Set down exactly the lines below, starting at the one that contains "Open almiramuhlach's username profile link" and ending at the one that contains "The image size is (800, 1256).", with both of those lines included and nothing else.

======== Data to examine

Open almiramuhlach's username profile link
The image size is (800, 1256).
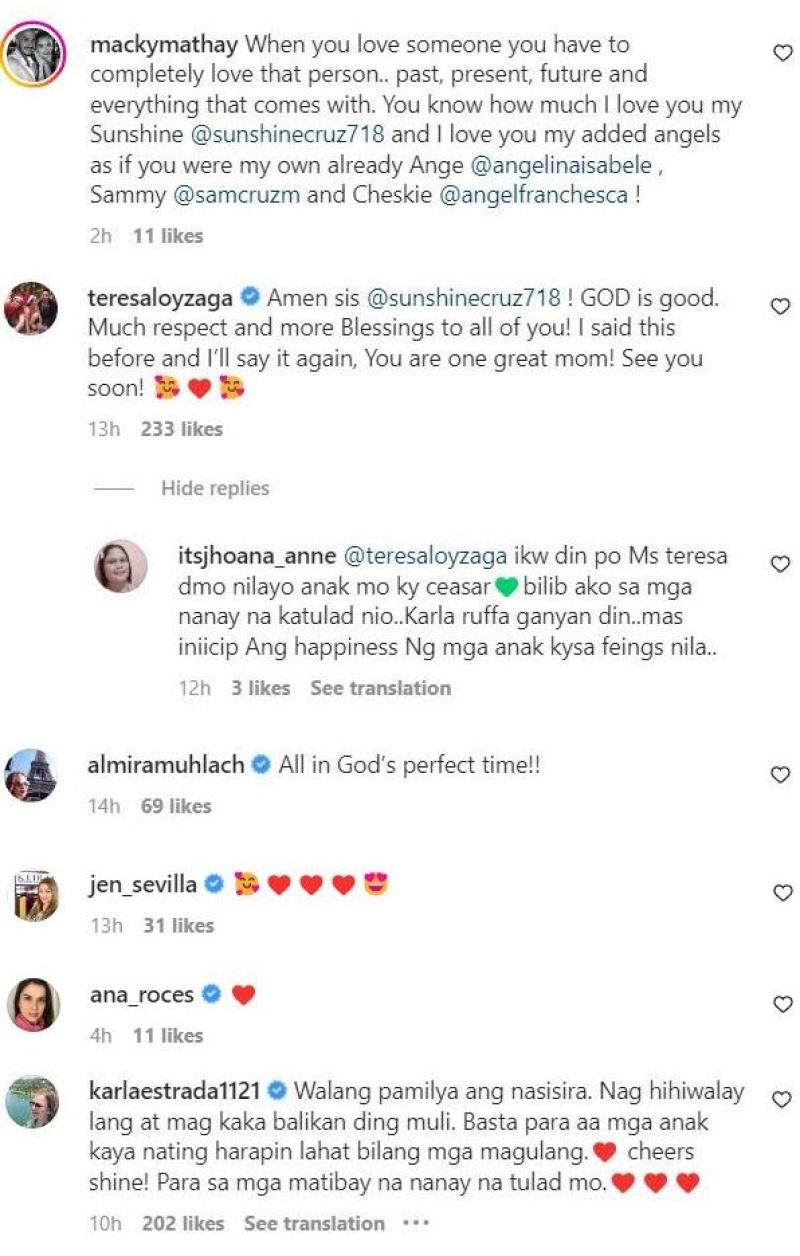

================
======== Data to examine

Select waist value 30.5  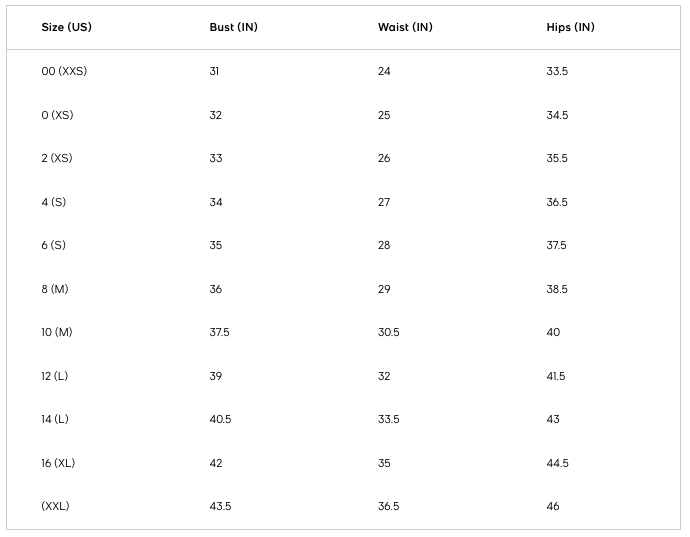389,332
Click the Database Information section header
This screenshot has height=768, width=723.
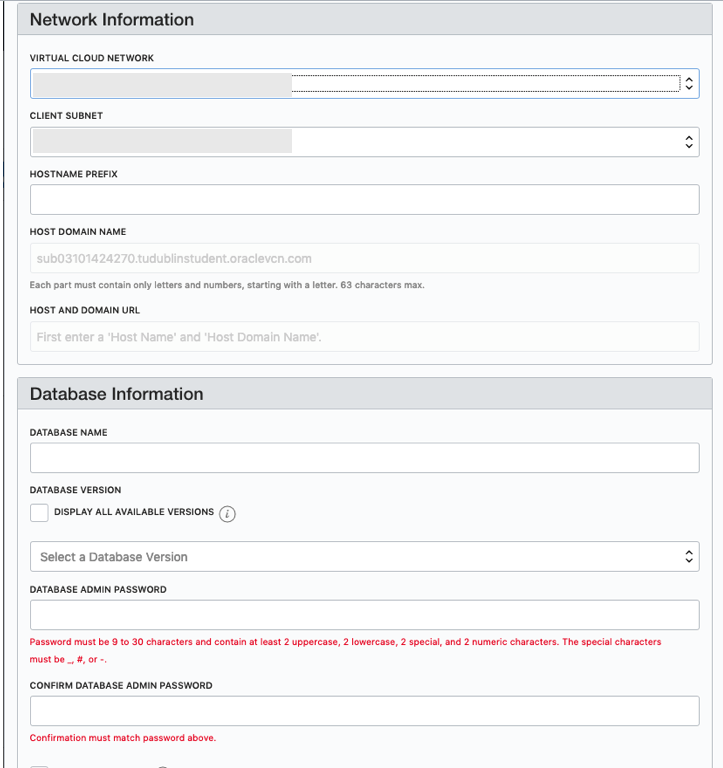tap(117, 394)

================
======== Data to examine

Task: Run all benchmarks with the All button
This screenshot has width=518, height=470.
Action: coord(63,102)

================

**Finished exercise:**
Open almiramuhlach's username profile link
The image size is (800, 1256).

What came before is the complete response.